Geographic Concentration

        As of December 31, 2004, Esurance is writing business in 17 states. These states represent 66% of premium volume for the entire U.S. personal automobile insurance market. For the years ended December 31, 2004, 2003 and 2002, Esurance's business was produced in the following states:

 
  Year Ended December 31,
 
Net written premiums by state

 
  2004
  2003
  2002
 
California   25 % 32 % 43 %
Florida   24   24   14  
Texas   11   15   12  
Michigan   7   5   1  
Pennsylvania   5   7   7  
New York   5   2   4  
Other   23   15   19  
   
 
 
 
  Total   100 % 100 % 100 %
   
 
 
 


Marketing

        Esurance distributes approximately 80% of its business directly to customers online and over the phone. For this business, Esurance does not pay agent commissions on either new or renewal policies. The remaining 20% of Esurance's business is distributed through large online agents. Esurance targets convenience-focused, technology savvy consumers who use the Internet for most of their financial services transactions.

        Esurance attracts its target customers through a continuously optimized mix of online and offline advertising. Esurance advertises on a wide variety of insurance, finance, and automotive sites, along with major portals (e.g., MSN and Yahoo!) and search advertisers, like Google. Esurance also advertises on television, radio and through direct mail.


Underwriting and Pricing

        With its web-enabled technology, Esurance collects and verifies detailed underwriting information in real-time while customers transact with the company online. This real-time access to customer information allows Esurance to continually develop and refine its highly segmented, tiered pricing models. Esurance believes that its tiered pricing models have a greater statistical correlation with historical loss experience than traditional pricing models have shown. As a result, Esurance can quote rates to customers that most closely correspond to the individual risk characteristics of the customer, enabling Esurance to focus on keeping insurance rates competitive without compromising the company's loss ratio targets.


Competition

        Esurance competes with national and regional personal automobile insurance companies, though Esurance's main competition is other direct writers like Progressive, GEICO, and 21st Century.
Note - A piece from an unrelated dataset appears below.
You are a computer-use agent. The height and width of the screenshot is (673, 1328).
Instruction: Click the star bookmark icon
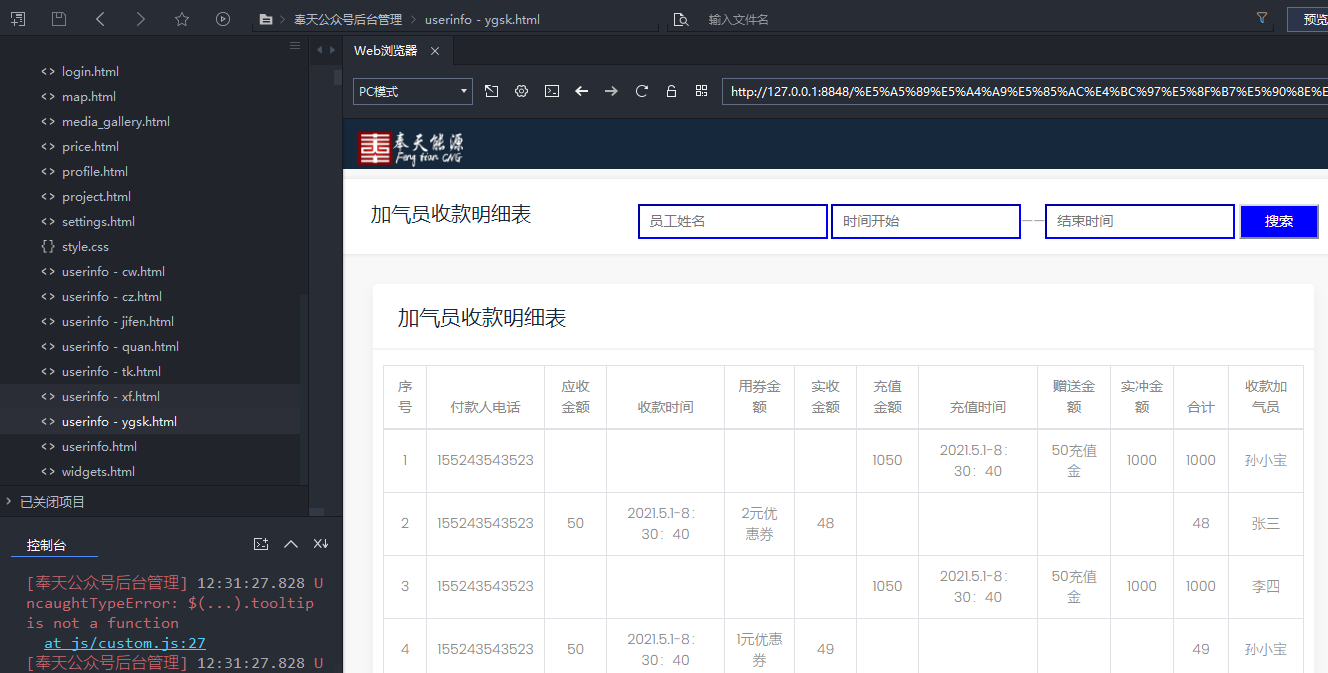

        Esurance leverages web-enabled technology, allowing it to capture data real-time and react to market shifts. With an array of customer information at its disposal, Esurance is continually able to refine pricing, enhance its auto product and optimize dollars spent on marketing. Technology also allows Esurance to provide high quality, 24/7 customer service and claims handling for a competitive price.

25



        Esurance's paperless business process allow the company to significantly reduce operating costs typically associated with policy processing, verification and endorsement activities. As a result, the company is able to achieve efficient, low-cost acquisition and operating expense structures.


Claims Management

        Esurance handles its claims through regional claim centers in California, Florida, Texas and New York. Esurance takes the initial notice of loss at the company's customer service center, which is available for customers 24 hours a day, 365 days a year. The loss reporting unit then assigns claims to the regional claim centers.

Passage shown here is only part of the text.